» **Written request**
Output the lines of the records from the line holding "Screen dimensions: 1676x1109" through the end of the records, inclusive, and omit the pictures.

:: Supplied material ::

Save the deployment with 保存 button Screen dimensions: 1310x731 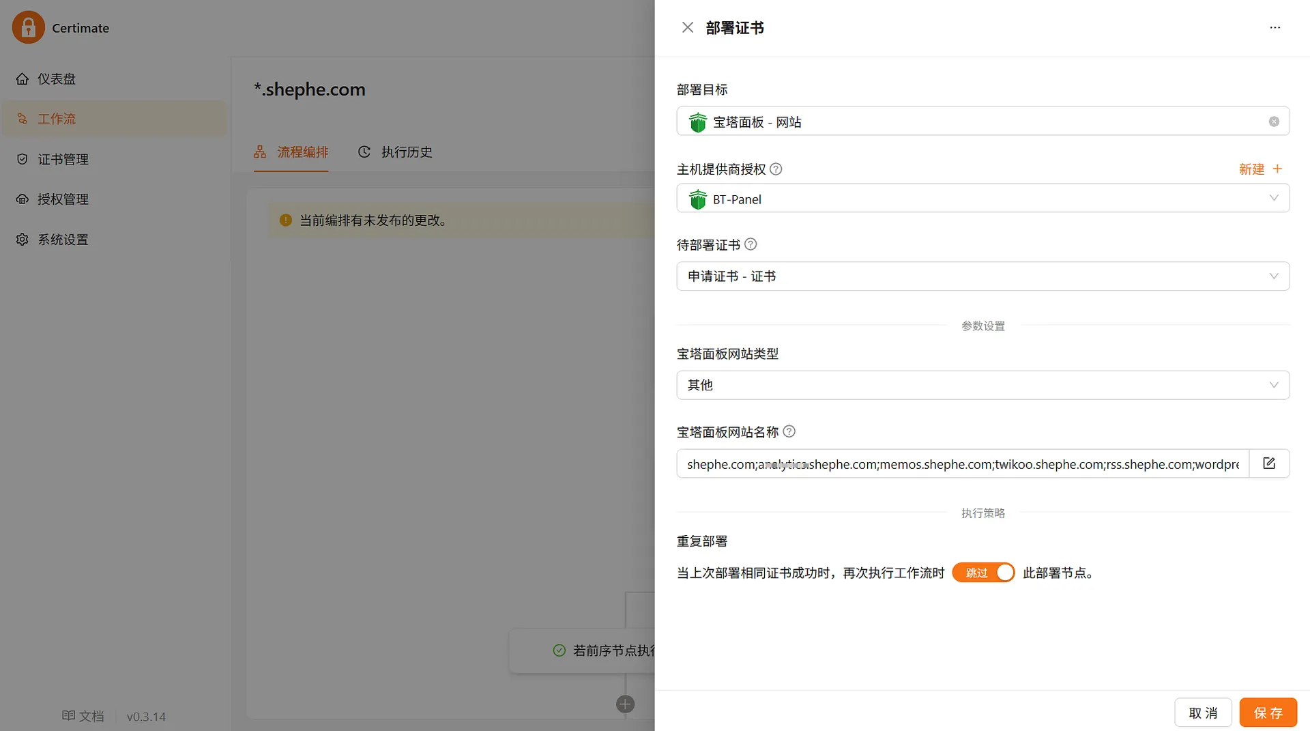tap(1268, 712)
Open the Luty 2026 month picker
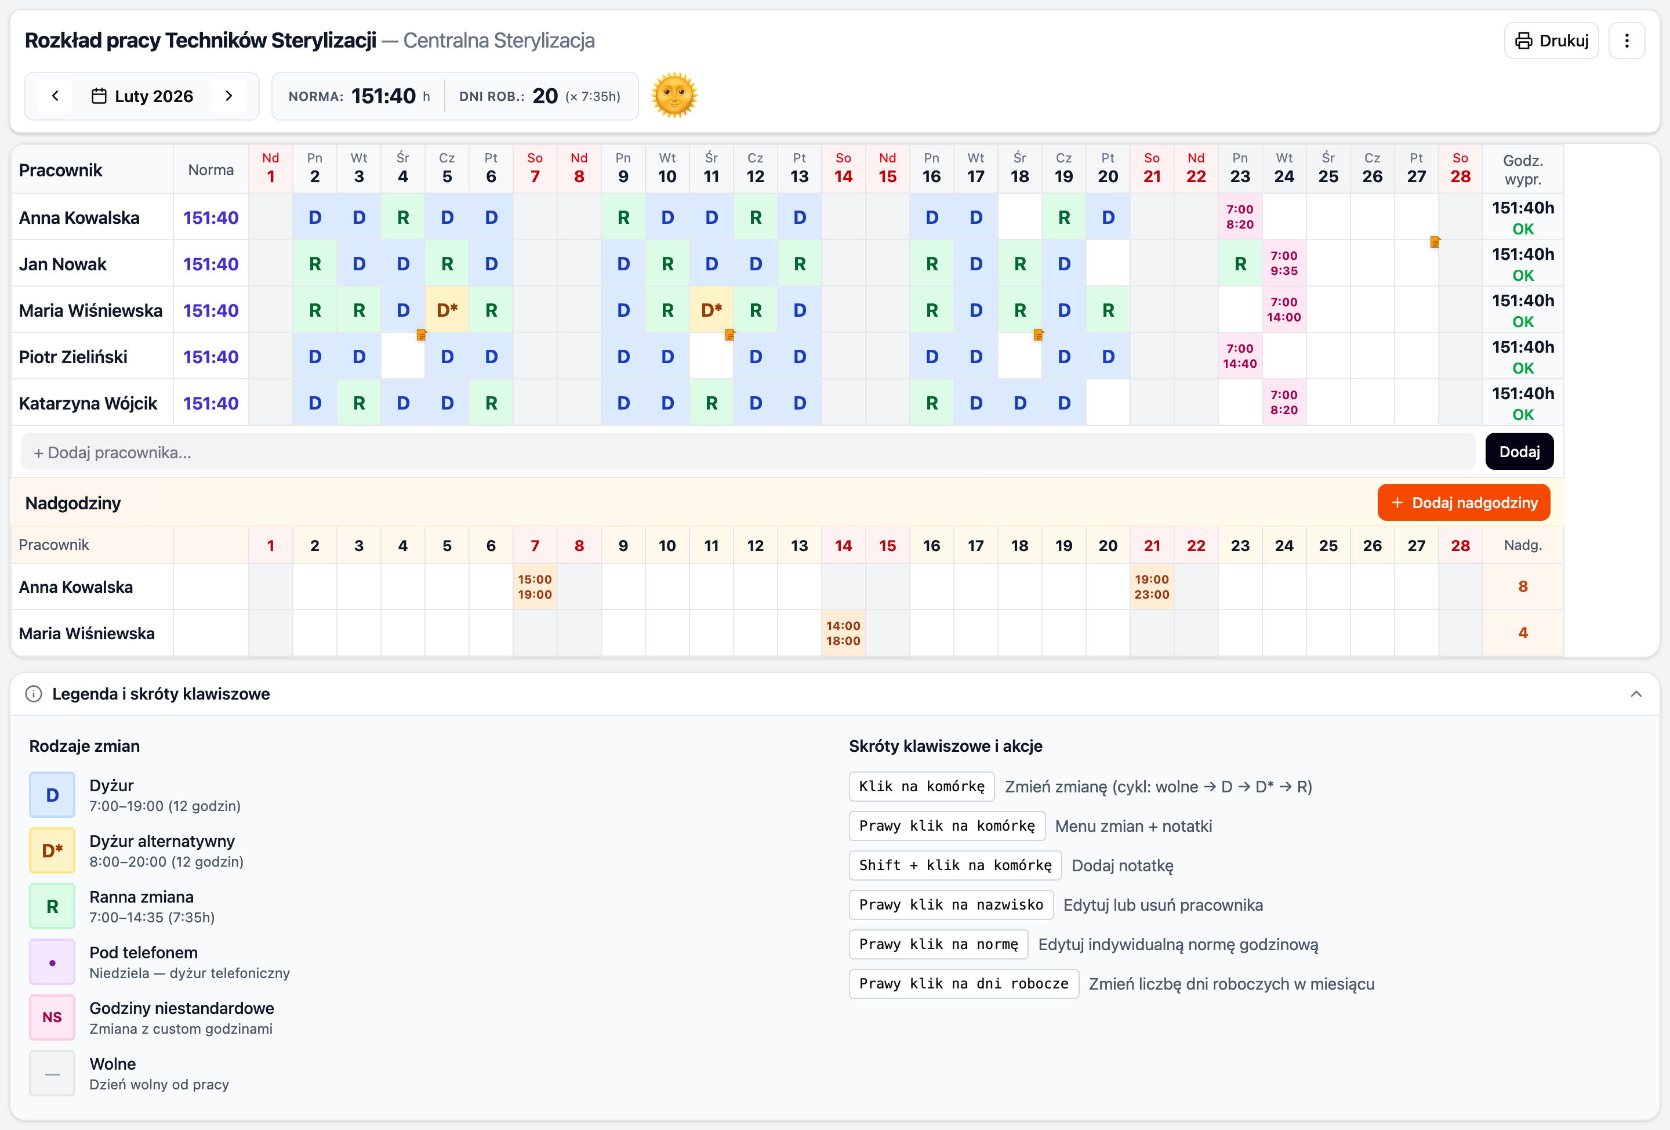This screenshot has height=1130, width=1670. 142,96
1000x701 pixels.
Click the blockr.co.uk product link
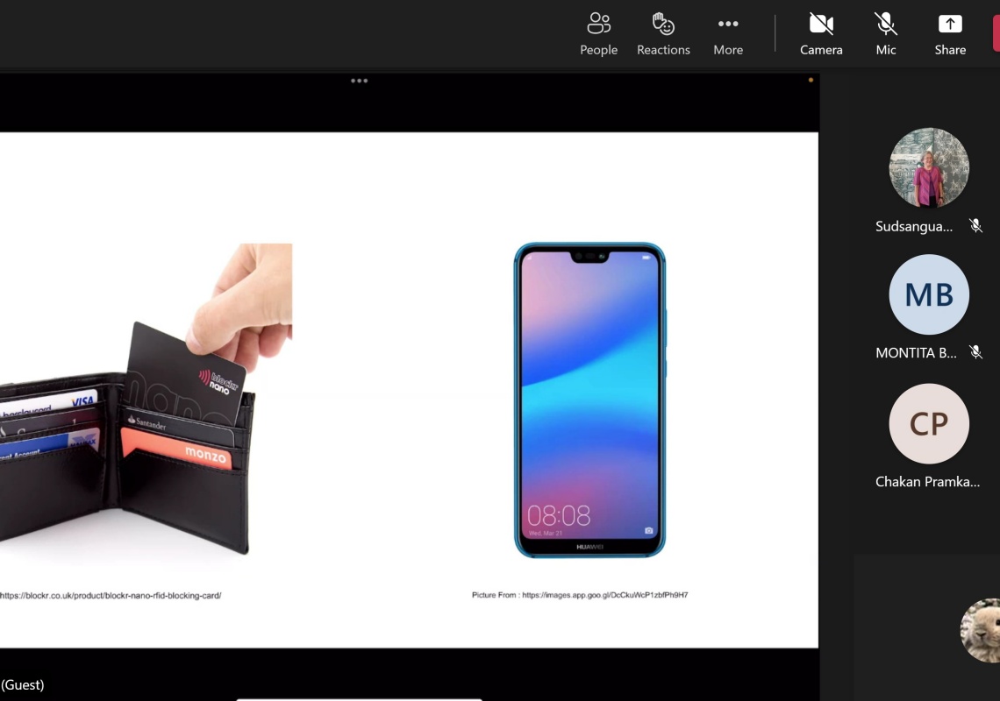(x=111, y=596)
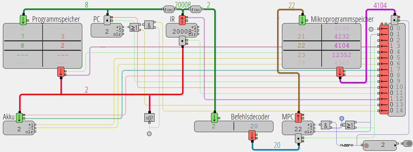Click the AND gate right of MPC

pyautogui.click(x=325, y=125)
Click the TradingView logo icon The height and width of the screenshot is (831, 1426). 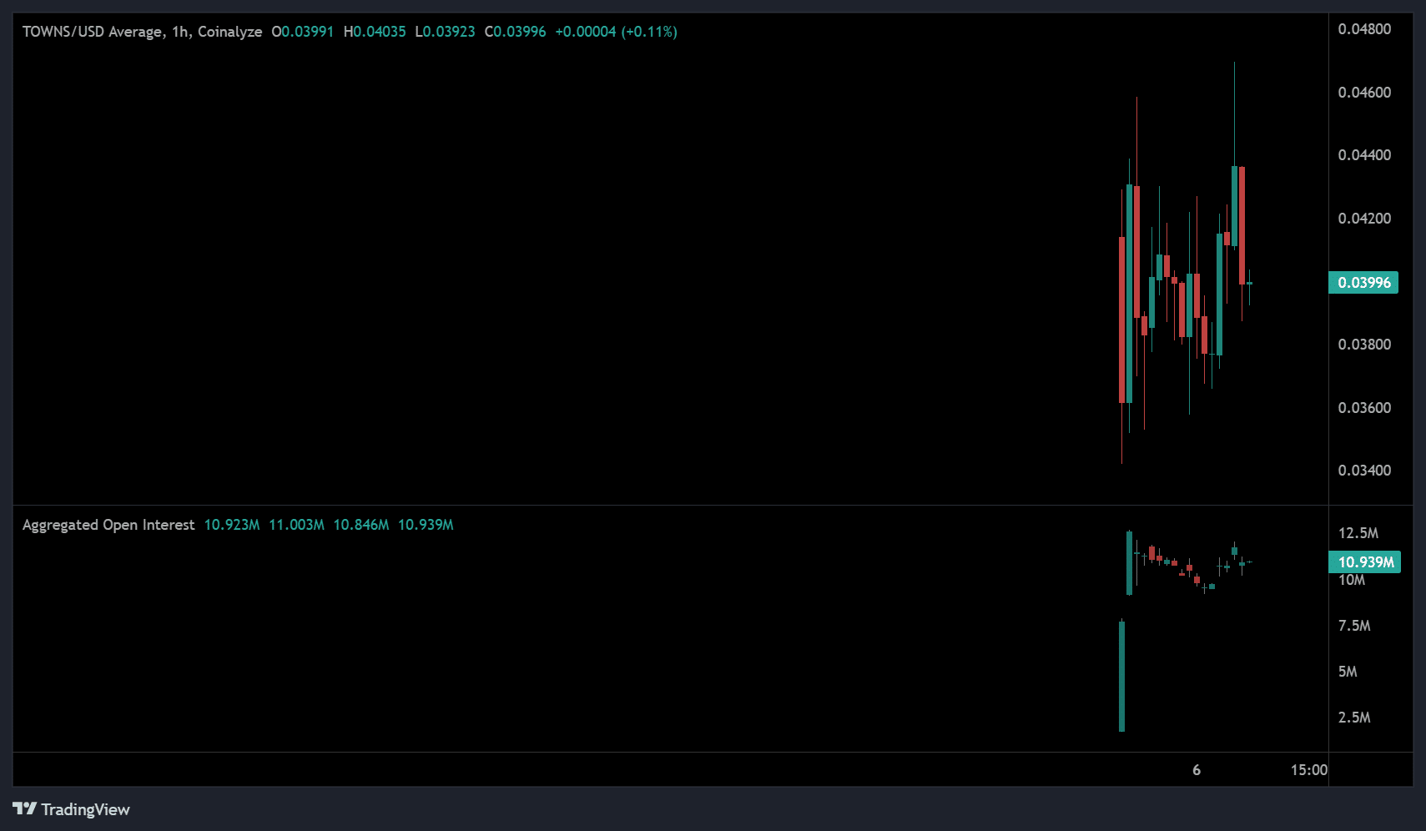click(25, 808)
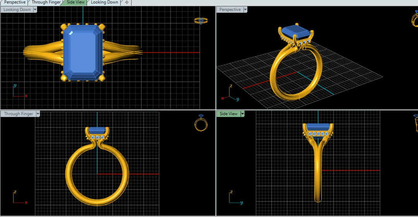Switch to the Perspective tab
418x217 pixels.
coord(14,2)
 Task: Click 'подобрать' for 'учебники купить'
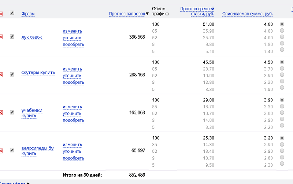tap(73, 120)
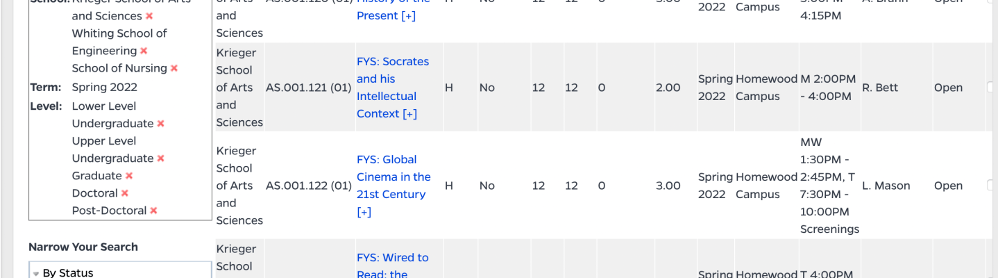The image size is (998, 278).
Task: Tick the checkbox in L. Mason's course row
Action: coord(990,186)
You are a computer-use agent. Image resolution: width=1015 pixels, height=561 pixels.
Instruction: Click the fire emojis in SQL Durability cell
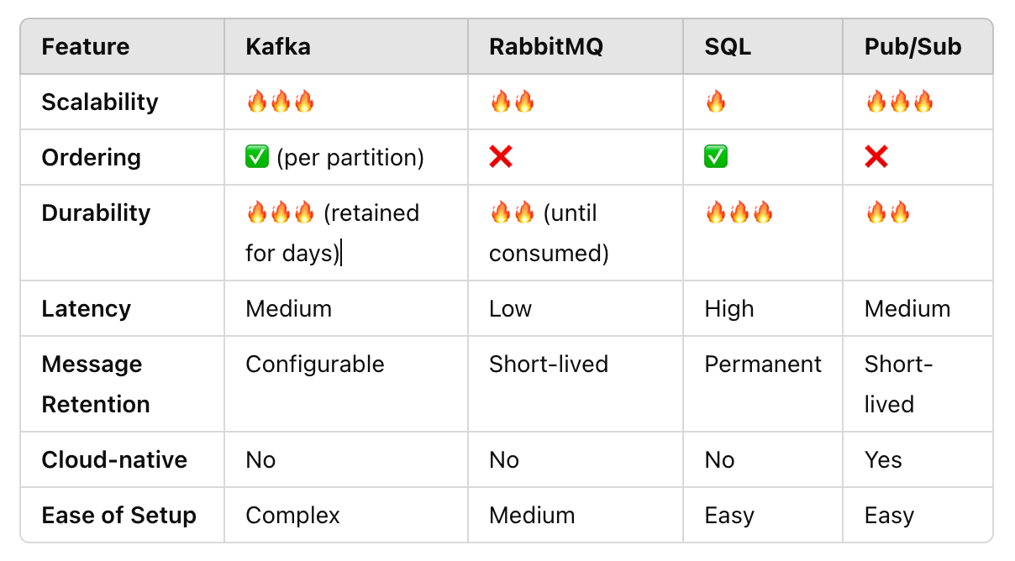click(739, 212)
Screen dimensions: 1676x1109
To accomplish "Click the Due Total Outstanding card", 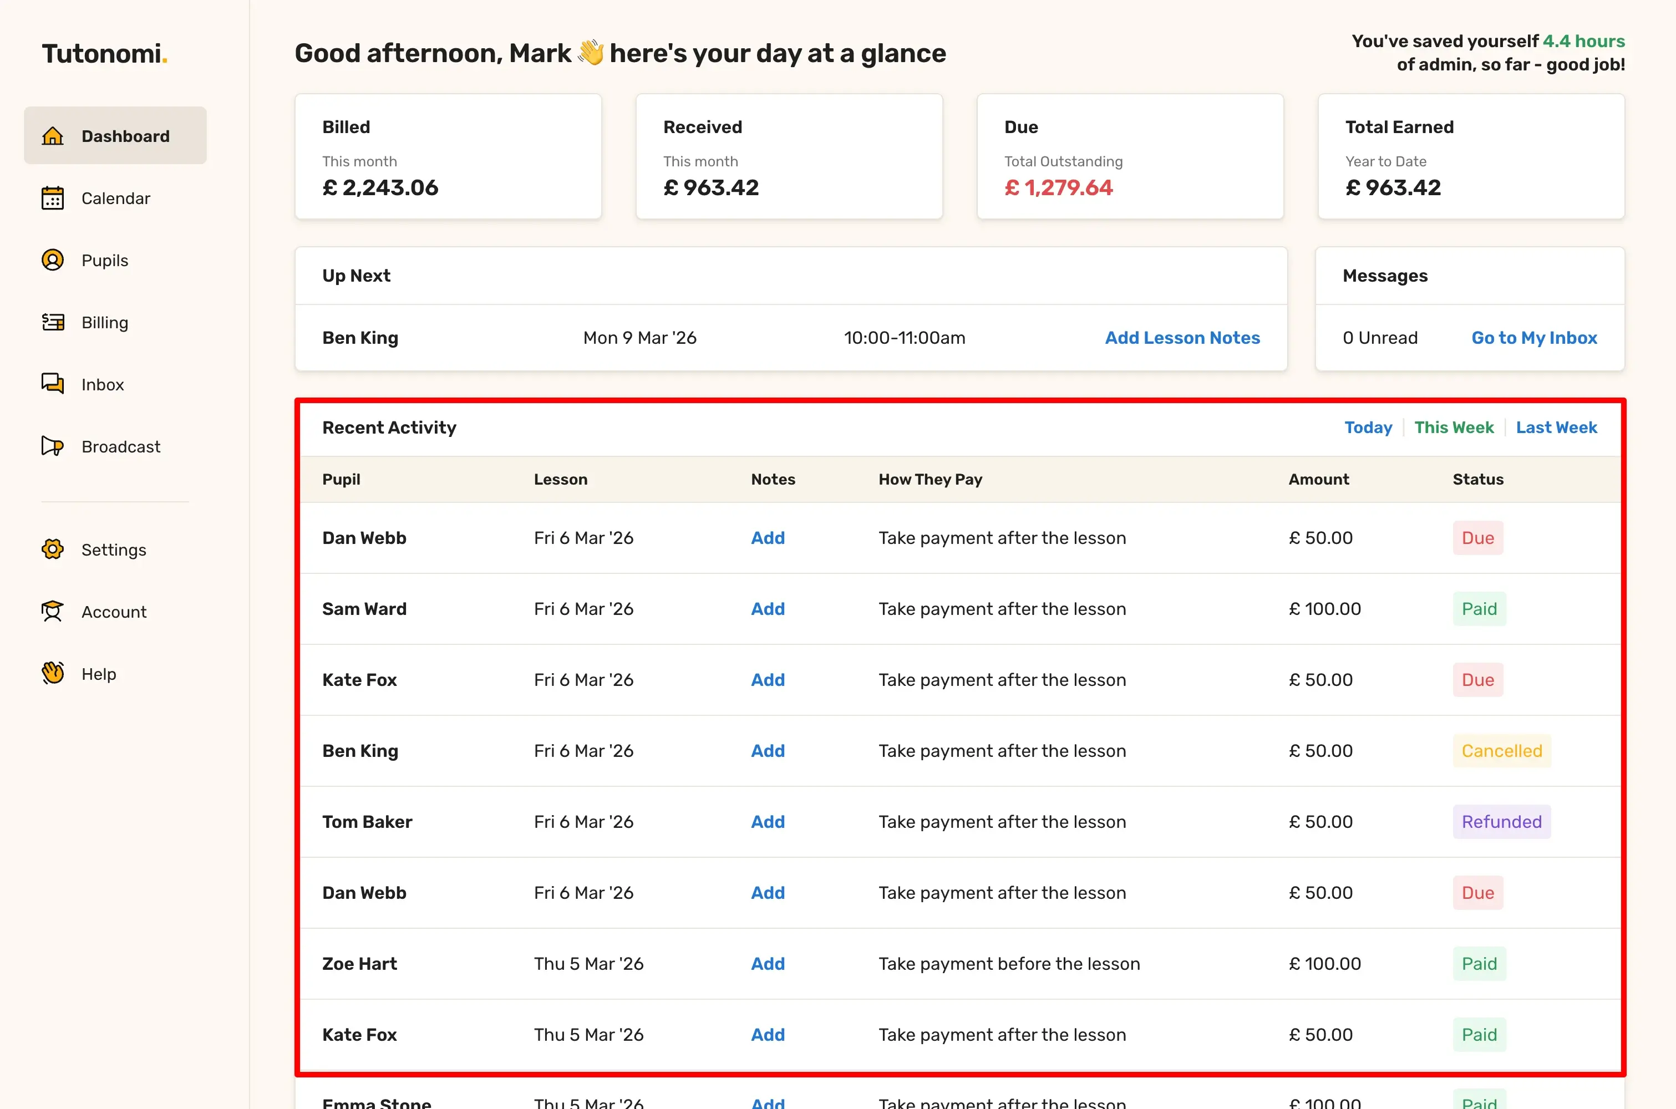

:::

» **Complete answer**
Screen dimensions: 1676x1109
To accomplish "Click the Due Total Outstanding card", 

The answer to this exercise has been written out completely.